Another MIT researcher partnered with a scientist in Belgium and confirmed that, indeed, splashes of rain can propel contaminated fluid into the air and onto other plants. Their work helps explain why farmers notice that plant disease outbreaks often follow a storm.
A press release from MIT explains:
The team ran experiments with dozens of types of common foliage, including ivy, bamboo, peppermint, and banana leaves. They conducted hundreds of experiments for each type of foliage, using 30 examples of real plant foliage and 12 artificially engineered materials. In initial trials, the researchers simulated rainfall by running water through a container pricked with tiny holes. The container was suspended several meters in the air, high enough for drops to reach terminal velocity — the speed of an actual raindrop upon impact.
The researchers captured the sequence of events as raindrops hit each leaf, using high-speed videography at 1,000 frames per second.
The images showed that water hitting the leaves left scattered droplets on the surface. Those might harbor pathogens — and when the next raindrops hit the leaves, the droplets are scattered into the air. Dyed water revealed the that these dispersing droplets can be catapulted if another drop hits the leaf nearby or launched in a crescent shape if hit by a raindrop directly. (The new drop first flattens over the dyed drop and then slides underneath before launching it.) The flexibility of the leaves played a key role in how far dispersing droplets flew. The researchers published their findings in the Journal of the Royal Society Interface.
Mark Fischetti for Scientific American explains why this is important:
The work might help plant breeders alter the mechanical traits of crop leaves. Or it might encourage farmers to plant fields with rows of alternating crops, which could prevent airborne pathogens launched from one row from reaching the same kind of plant two rows away.

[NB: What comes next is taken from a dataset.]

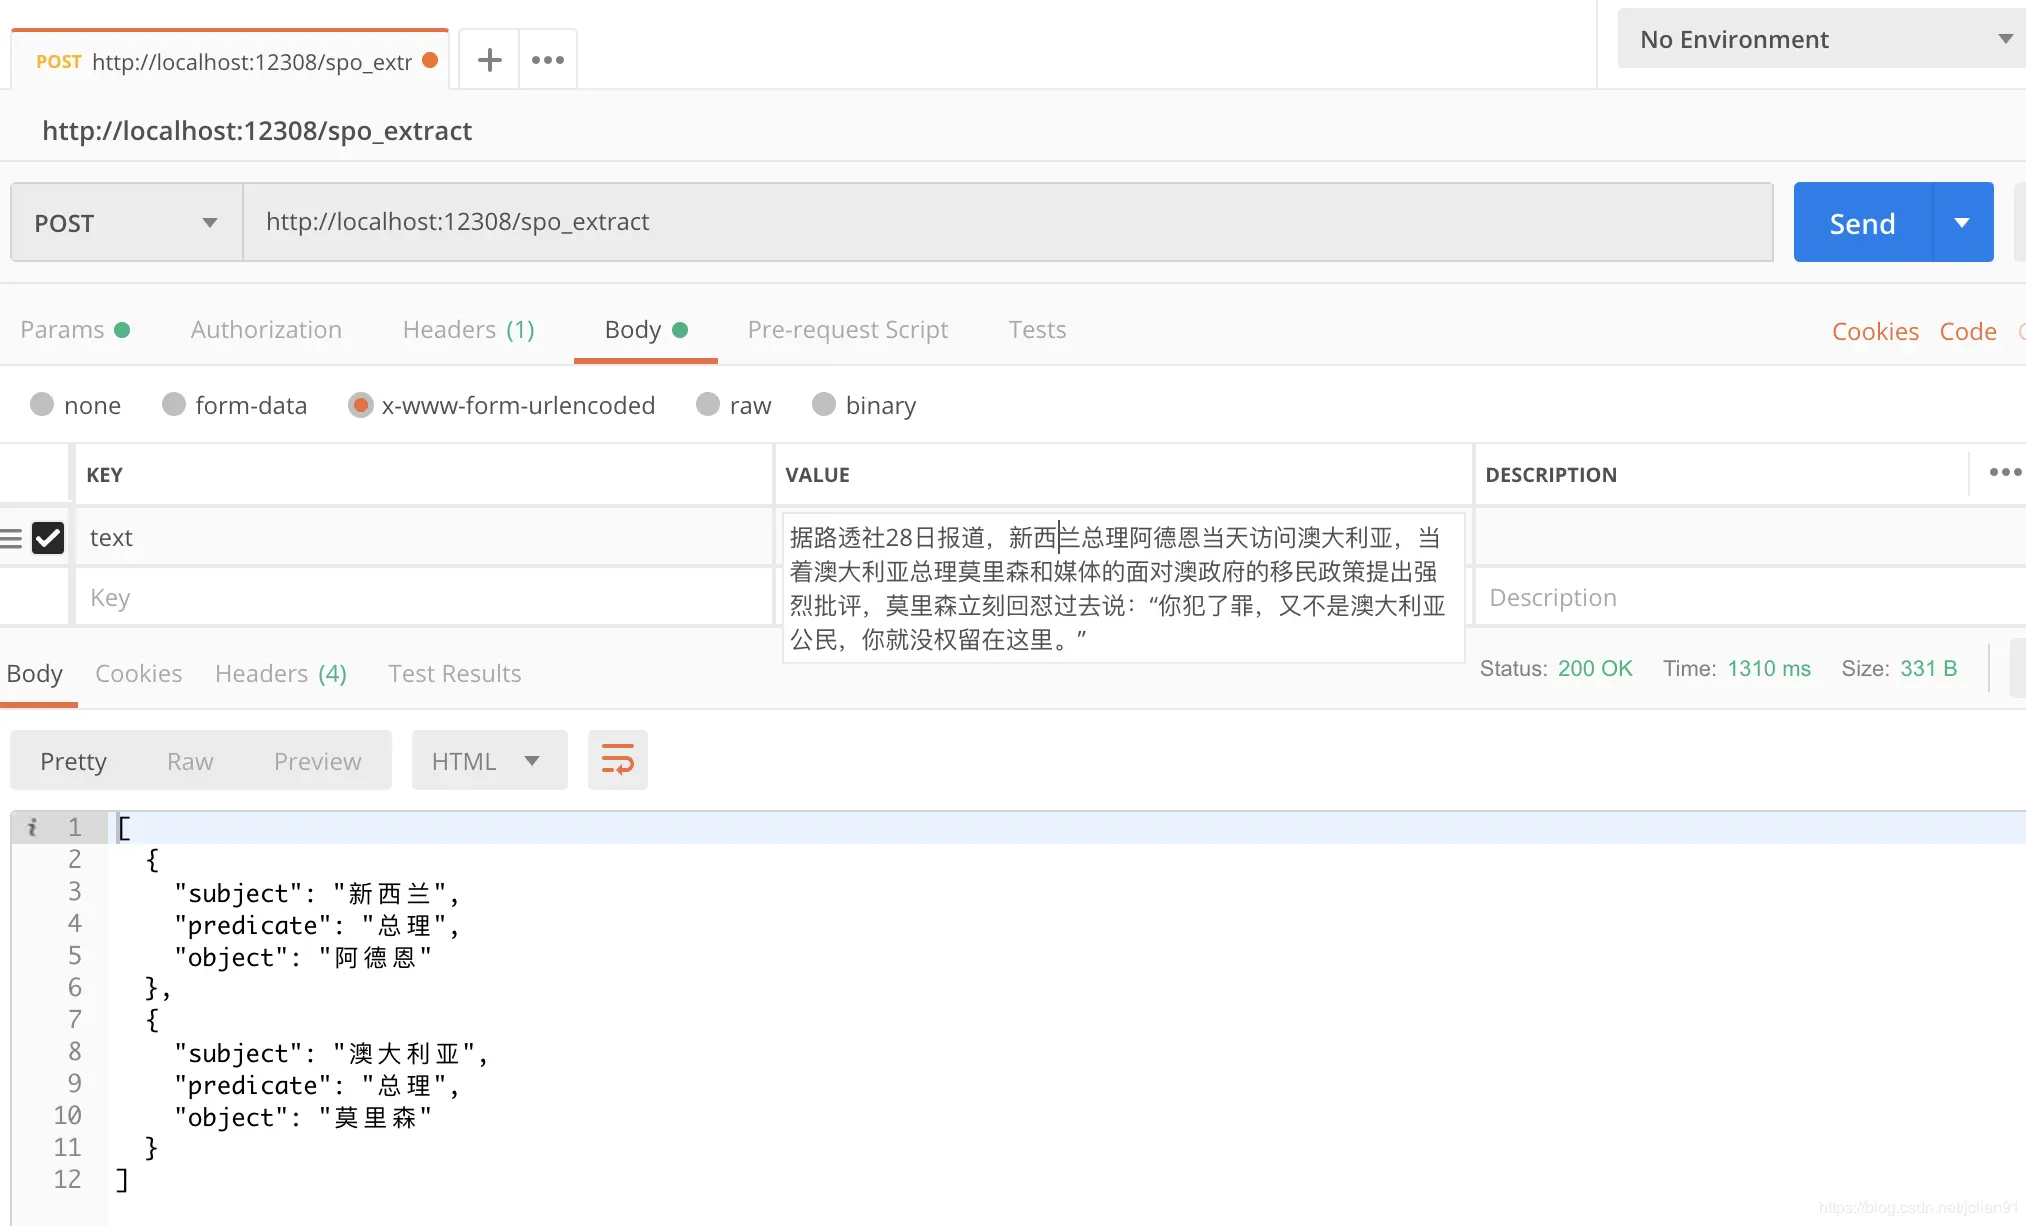Viewport: 2026px width, 1226px height.
Task: Select form-data body option
Action: coord(174,405)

Fungal diseases are especially prone to breaking out after rain and can be devastating. Researchers and farmers are warning that wheat rust, one such fungal disease, could destroy world crops if the right (or wrong, from our perspective) weather conditions occur. Work on developing rust-resistant wheat varieties aims to prevent this looming disaster. Perhaps this discovery may help — any possible way to head off the fungus’s advance is welcome.